En la mesa de ponencia está Franco Nembrini, un profesor como yo, un hombre que cuenta cómo su vida cambió a raíz del encuentro con algunos grandes hombres y la lectura de sus obras. La primera a los 11 años: la Divina Comedia… «En aquel momento entendí que yo estaba dentro del libro y que este libro estaba dentro de mí; la misma experiencia, la del autor y la mía. Y me pregunté: ¿cómo puede Dante saberlo todo de mí?».
En fin… de todo esto nace la vida: un encuentro que te devuelve a ti mismo, te devuelve tu propio deseo cuando pensabas que estabas solo y perdido.

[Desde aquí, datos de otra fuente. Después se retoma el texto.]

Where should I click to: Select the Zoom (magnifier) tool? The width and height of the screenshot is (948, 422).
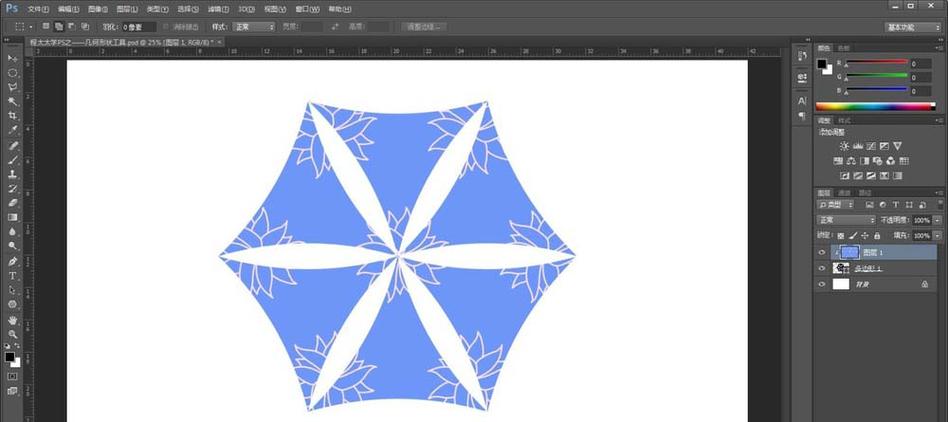pos(13,333)
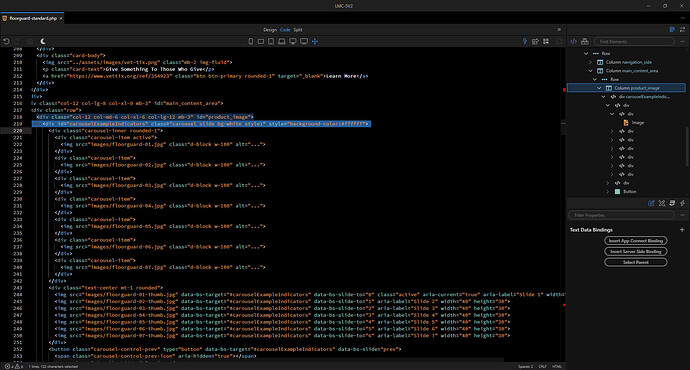Switch to Split view

pos(298,30)
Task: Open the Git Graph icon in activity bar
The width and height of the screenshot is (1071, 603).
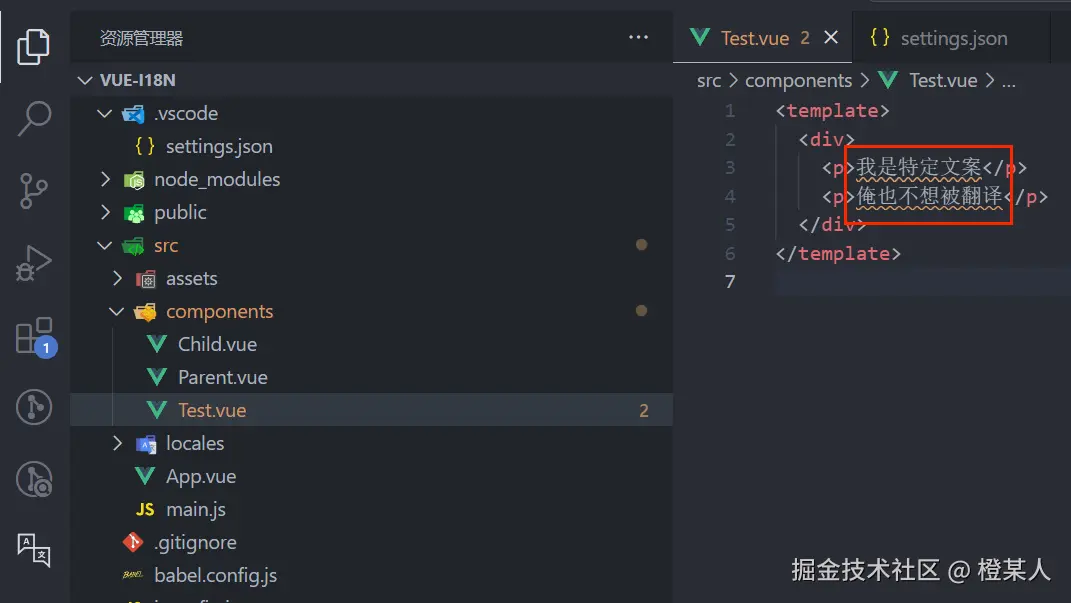Action: click(x=34, y=408)
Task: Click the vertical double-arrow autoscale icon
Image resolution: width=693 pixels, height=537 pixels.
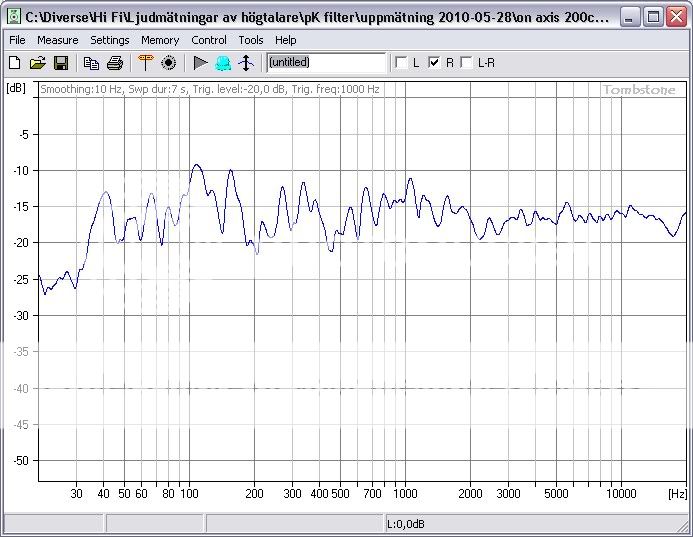Action: tap(246, 63)
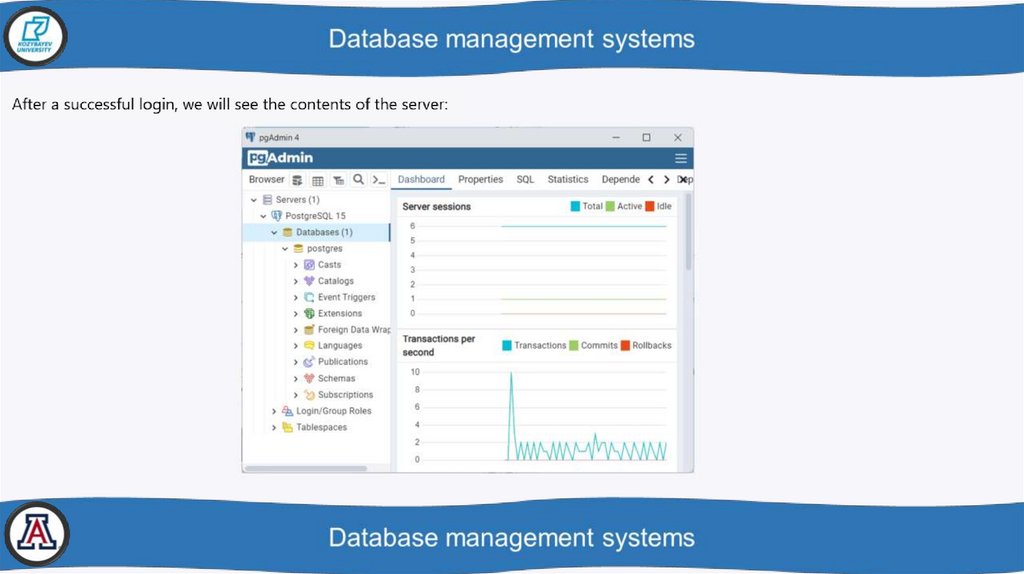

De este mismo instante nacen los encuentros más bellos de la vida con gente que ni sabías que existía, hasta los últimos que se vuelven los primeros en cuanto capaces de hacerte renacer el mismo deseo: el músico estonio, el chico ruso, el dibujante de comics, o el escultor genial de la bella estatua de Dante que se encuentra de nuevo a Beatriz… A lo largo del camino, rostros de gente que desea como yo “reencontrar a Beatriz”.
Como los muchachos, que llenos de preguntas y de rebeldía estuvieron inmóviles, fijos por dos horas delante de este hombre, yo también quedé asombrada por este sencillo y extraordinario movimiento de ellos, que es el mío.

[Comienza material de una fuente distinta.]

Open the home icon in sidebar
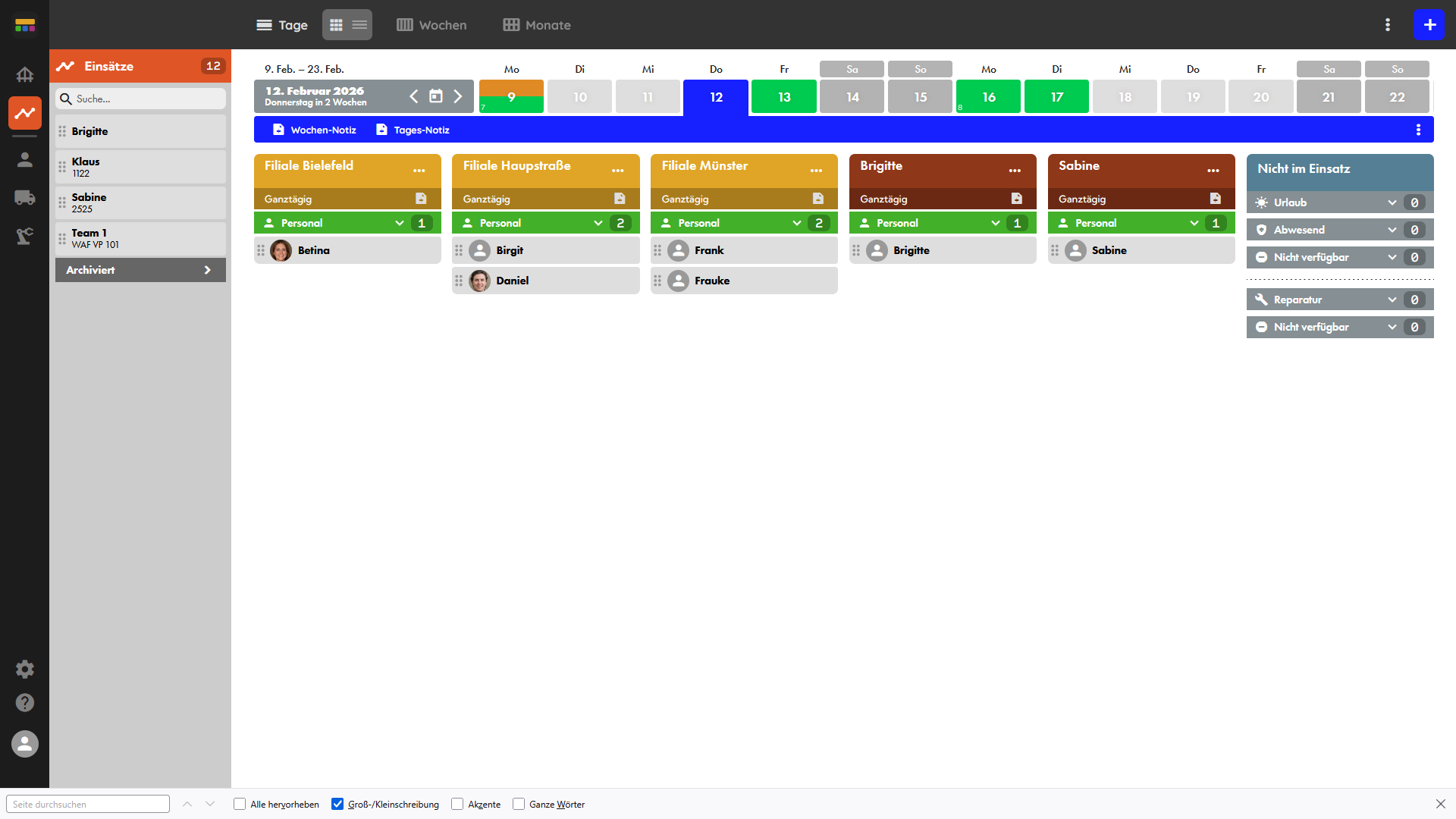This screenshot has height=819, width=1456. tap(24, 74)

Algunos luego se presentaron en la noche al acto sobre educación organizado en el auditorio del Volta para sus padres y profesores: es impresionante ver de nuevo a los mismos muchachos tan interesados, que llegan a gastar las horas del viernes en la noche para escuchar nuevamente al mismo profesor. La sala está repleta de 350 adultos en espera de sentirse acompañados en este difícil trabajo educativo.

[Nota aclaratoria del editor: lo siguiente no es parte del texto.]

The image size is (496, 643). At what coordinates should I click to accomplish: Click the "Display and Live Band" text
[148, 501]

El ejemplo de Zaqueo da risa a todos, pero al mismo tiempo aclara los términos en juego: «Normalmente si un padre está en la calle con su hijo y ve en un árbol a Zaqueo –lo peor de la sociedad, un delincuente, una porquería total…– ¿qué hace? Le tapa los ojos al hijo diciéndole que debe seguir derecho y no voltearse a mirar por aquel lado. ¿Qué gana? Además del hecho de que el hijo quedará curioso de saber qué hay sobre ese árbol tan interesante, de todas maneras tendrá la idea de que su papá es un débil y que no logra hacer nada en contra del mal, está derrotado por el mal del mundo. Sería diferente si el padre le dijera: “Hijo mío, quédate un momento aquí; tu papá debe hacer algo”, y se acercara al árbol diciéndole a Zaqueo: “¡Baja del árbol porque esta noche voy a comer a tu casa!”. Regresando a donde el hijo luego le dijera: “Hijo mío, ¡hemos ganado una cena gratis!”. El hijo tendrá de esta manera una percepción muy clara del hecho de que no hay mal en el mundo que su padre no pueda ganar y que la realidad al final es un bien para mí; luego entenderá también la conveniencia suprema del cristianismo (¡también la cena gratis!); además no quedará en él ninguna curiosidad de subir al árbol para ver qué hay allí, porque ya no habrá nada ni nadie interesante, en cuanto Zaqueo haya bajado para ir a preparar la comida». Sonríen mucho las personas del público después de este ejemplo final y salen lentamente del salón contentas por esta bella velada, que atestigua muy bien lo necesario que es ser hijos para poder ser padres.
Nembrini termina diciendo que los hijos tienen una sola necesidad, la de ser constantemente perdonados, perdonados por ser amados, amados y por ende perdonados. La única cosa que en el fondo un educador debe hacer es amar y acompañar, para comunicar al otro que la vida es bella.
Al final no bastan los libros organizados para la venta: la gente al salir quiere un libro como si pudiera de esta manera llevarse un poco de la experiencia recién vivida de sentirse abrazada y al mismo tiempo corregida.